If it does not seem right you should ask your banker to foreclose your property without having any right to do so, see how it feels and then w can discuss further. In all likelihood you will feel you deserve more millions than Mr. Grodensky!
how are you injured by this?
Solution: grow a big brassy pair and don’t pay for cable. Learn to have a conversation about things other than the vicarious experiences of your favorite fictional or reality show characters.
Oh who am I kidding? Nobody is interesting enough to have a conversation like that in America anymore. “You Americans don’t smoke anymore. You all live long, dull, uninteresting lives. “
This is amusing and touches on things intentionally broken – or not, depending solely on your personal point of view.
Thankyou James for giving “Hard Print” {@ Sun Sentinel/ St. Petersburg Times ;-)}a shot in the arm. The “4th Estate” must always remain visable, and accessible!!! Just think of the raw, realistic facts – how many of these cases have fallen through the cracks, pathetic.
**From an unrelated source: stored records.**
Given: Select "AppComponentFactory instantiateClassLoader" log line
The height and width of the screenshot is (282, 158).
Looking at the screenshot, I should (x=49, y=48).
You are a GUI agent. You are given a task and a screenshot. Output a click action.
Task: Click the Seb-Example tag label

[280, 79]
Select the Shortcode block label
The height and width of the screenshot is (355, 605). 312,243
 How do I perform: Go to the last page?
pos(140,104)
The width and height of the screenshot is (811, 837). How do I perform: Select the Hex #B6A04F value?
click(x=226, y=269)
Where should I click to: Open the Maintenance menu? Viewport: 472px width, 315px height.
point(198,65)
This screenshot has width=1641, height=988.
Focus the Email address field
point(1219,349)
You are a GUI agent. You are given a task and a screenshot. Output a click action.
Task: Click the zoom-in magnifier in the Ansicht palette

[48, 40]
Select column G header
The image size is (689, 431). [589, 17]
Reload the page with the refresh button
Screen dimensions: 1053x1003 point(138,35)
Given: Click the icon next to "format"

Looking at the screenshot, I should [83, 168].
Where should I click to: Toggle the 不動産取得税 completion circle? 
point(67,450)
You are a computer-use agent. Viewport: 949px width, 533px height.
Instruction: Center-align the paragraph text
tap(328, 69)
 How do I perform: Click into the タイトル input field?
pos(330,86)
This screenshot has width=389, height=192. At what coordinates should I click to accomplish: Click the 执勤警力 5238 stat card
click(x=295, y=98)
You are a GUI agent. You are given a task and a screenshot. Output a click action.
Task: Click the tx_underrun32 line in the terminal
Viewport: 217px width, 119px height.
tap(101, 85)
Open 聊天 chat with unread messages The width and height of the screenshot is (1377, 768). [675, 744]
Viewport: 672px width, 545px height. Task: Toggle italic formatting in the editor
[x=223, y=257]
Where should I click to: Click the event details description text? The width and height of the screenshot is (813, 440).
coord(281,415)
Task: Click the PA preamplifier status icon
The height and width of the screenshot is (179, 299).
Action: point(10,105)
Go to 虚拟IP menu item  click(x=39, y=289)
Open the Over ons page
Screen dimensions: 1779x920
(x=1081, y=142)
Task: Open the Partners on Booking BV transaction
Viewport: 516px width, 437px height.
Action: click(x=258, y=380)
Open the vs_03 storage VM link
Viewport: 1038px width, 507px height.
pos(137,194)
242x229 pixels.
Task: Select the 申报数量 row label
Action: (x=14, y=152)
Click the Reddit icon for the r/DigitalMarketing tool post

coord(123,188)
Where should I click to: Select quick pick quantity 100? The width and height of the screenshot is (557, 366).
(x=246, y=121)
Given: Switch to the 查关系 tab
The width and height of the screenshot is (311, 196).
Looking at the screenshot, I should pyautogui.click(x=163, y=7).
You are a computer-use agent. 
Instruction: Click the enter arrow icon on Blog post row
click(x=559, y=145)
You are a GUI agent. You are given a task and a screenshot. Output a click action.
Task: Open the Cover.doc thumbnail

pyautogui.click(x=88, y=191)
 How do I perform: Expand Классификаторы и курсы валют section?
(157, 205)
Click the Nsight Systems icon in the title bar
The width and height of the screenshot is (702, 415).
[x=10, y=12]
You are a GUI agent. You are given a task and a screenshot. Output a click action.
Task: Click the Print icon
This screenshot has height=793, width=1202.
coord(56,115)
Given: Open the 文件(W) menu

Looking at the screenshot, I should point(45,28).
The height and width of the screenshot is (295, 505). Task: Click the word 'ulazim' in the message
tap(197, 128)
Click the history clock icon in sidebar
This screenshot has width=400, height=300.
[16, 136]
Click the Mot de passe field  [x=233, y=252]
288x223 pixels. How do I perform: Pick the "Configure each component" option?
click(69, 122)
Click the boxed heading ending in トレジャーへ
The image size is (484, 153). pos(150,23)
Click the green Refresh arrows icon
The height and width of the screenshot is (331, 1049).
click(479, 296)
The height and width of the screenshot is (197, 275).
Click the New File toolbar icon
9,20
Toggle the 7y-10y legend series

This is where you file a “wrongful entry and detainer” suit against both the “maintenance company” and Wells Fargo, demanding money damages. then, within the context of the foreclosure suit, you file an affirmative defense reciting that the plaintiff Wells did “with strong hand” engage in self-help entry and seizure of the property without due process of law, and ask that the foreclosure suit be non-suited on the grounds cited in “Keystone Driller Co. v. General Excavator Co.,” 290 US 240.
Forcing companies to pay for the consequences of their incompetence is a way to avoid such problems.